Бергман приготовился к броску, глубоко вздохнул и бросился к танку. В любой момент взрывчатка могла полететь на корму машины, в следующую секунду выводя из строя двигатель. Это должно было произойти в любую секунду. Выстрел разорвал тишину. Я увидел, как Бергман упал и взрывчатка упала в песок, в нескольких метрах от танка. Пистолетный выстрел из танка стал смертельным для нашего товарища. Раздался взрыв, но русский танк остался невредимым. После этого на позицию вышло штурмовое орудие и посылало снаряд за снарядом в стального гиганта с расстояния не более 25 метров. Ничего не произошло; снаряды не пробивали броню. Русские казались неуязвимыми. Командир орудия Изеке обреченно покачал головой и витиевато выругался. Его орудию попался достойный соперник. Раньше нам удавалось уничтожать первые Т-34, с которыми мы уже имели удовольствие познакомиться, в основном при помощи зажигательной смеси из ранцевых огнеметов или выстрелами 88-мм зениток.
Во время боевого столкновения с Т-34 я стоял в саду небольшого дома с несколькими солдатами и поднялся на небольшое возвышение, чтобы иметь лучший обзор. Возвышение было, очевидно, погребом для хранения картофеля. Мы стояли некоторое время на возвышении, когда вдруг мой верный пес Пэт яростно бросился в дыру. Собака обнаружила в погребе более десятка русских. Мы посмотрели в замешательстве друг на друга, а затем русские вылезли из своего схрона с ручными гранатами, автоматами и другим оружием. Мы лишний раз убедились в том, что солдату на войне для того, чтобы остаться в живых, нужна немалая удача.
Мое намерение продолжать преследование противника до Мариуполя на данный момент было невозможно осуществить, так как по радио было передано распоряжение захватить Бердянск. И снова 1-я рота 1-го разведывательного батальона СС пошла впереди и, перейдя через холмы, вышла к Азовскому морю. Несколько русских батарей были захвачены неожиданной атакой и разоружены без единого выстрела. Холодный ветер свистел у нас над головой, а самолет-разведчик пролетел над колонной и сбросил перед бронемашинами послание, прикрепленное к дымовой шашке. В послании говорилось: «В городе только незначительные силы. Вражеская колонна — в десяти километрах к западу от Бердянска. Еще несколько колонн противника двигаются параллельно друг другу в направлении Мариуполя, находясь восточнее Бердянска».

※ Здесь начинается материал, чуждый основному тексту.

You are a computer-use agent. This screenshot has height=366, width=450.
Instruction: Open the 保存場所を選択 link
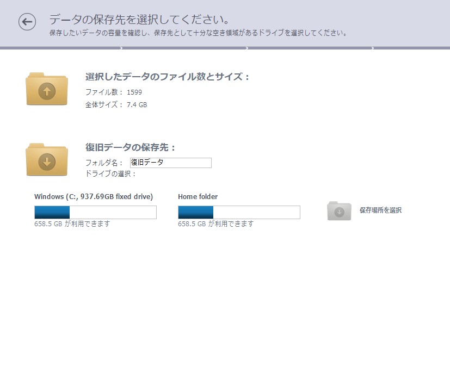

Я получил послание в восьми километрах к северу от Бердянска. Холод, голод и усталость были забыты. Противник должен был быть уничтожен, пока он еще находился к западу от Бердянска. Ему нельзя было позволить добраться до города раньше нас! Пары слов Петеру было достаточно для того, чтобы погнать мимо ротной колонны наш легкий бронеавтомобиль как гоночный. Облака пыли висели позади нас, а впереди уже была видна дрожащая гладь моря. Герд Бремер и передовые подразделения получили приказ: «Следуйте за мной!»
С севера город был неразличим. Он находился прямо на берегу под крутыми обрывами. Петер затормозил, как только мы различили аэродром, с которого как раз взлетел и удалился на восток последний самолет. Мы осторожно подъезжали к первым городским домам. Мотоциклетное отделение двигалось впереди. Улица казалась совершенно вымершей, не было видно ни души. Ямы и разбитая дорога вынуждали мотоциклистов ехать медленно.
Я дал сигнал Петеру обогнать их и пересечь город как можно быстрее. В этот момент наша машина стала в колонне первой и вскоре вырвалась вперед более чем на 100 метров. Мы углубились в этот «призрачный» город. Перекрестки привлекали нас как магнитом. «Нос» бронемашины выглядывал из-за угла и «вынюхивал» ситуацию на улице. Потом наша машина делала быстрый рывок и останавливалась у следующего угла. Так мы двигались от одной улицы до другой, задавая темп мотоциклистам. Встав на подножку, я прятался за башней и мертвой хваткой держал свой карабин, пока Петер готовился гнать машину до следующего угла. Не было слышно ни звука, все окна были наглухо закрыты, не было видно ни малейшего движения. Прежде чем бронеавтомобиль исчез за углом, я оглянулся назад, чтобы проверить, следуют ли за нами мотоциклисты. Вдруг бронемашина дернулась назад, а я уже лежал на боку прямо на улице. Над головой засвистели пули; по улице вставали на дыбы и понеслись галопом лошади. Ведя беспорядочную стрельбу, казаки спешились и устремились к ближайшим домам. Их командир выхватил свой наган и открыл огонь. В этот самый момент я услышал позади себя голос Петера: «Штурмбаннфюрер, я уже снял его!» Он был прав. Наган упал на дорогу. Лошади без седоков поскакали на запад, а раненые казаки прислонились к стенам домов.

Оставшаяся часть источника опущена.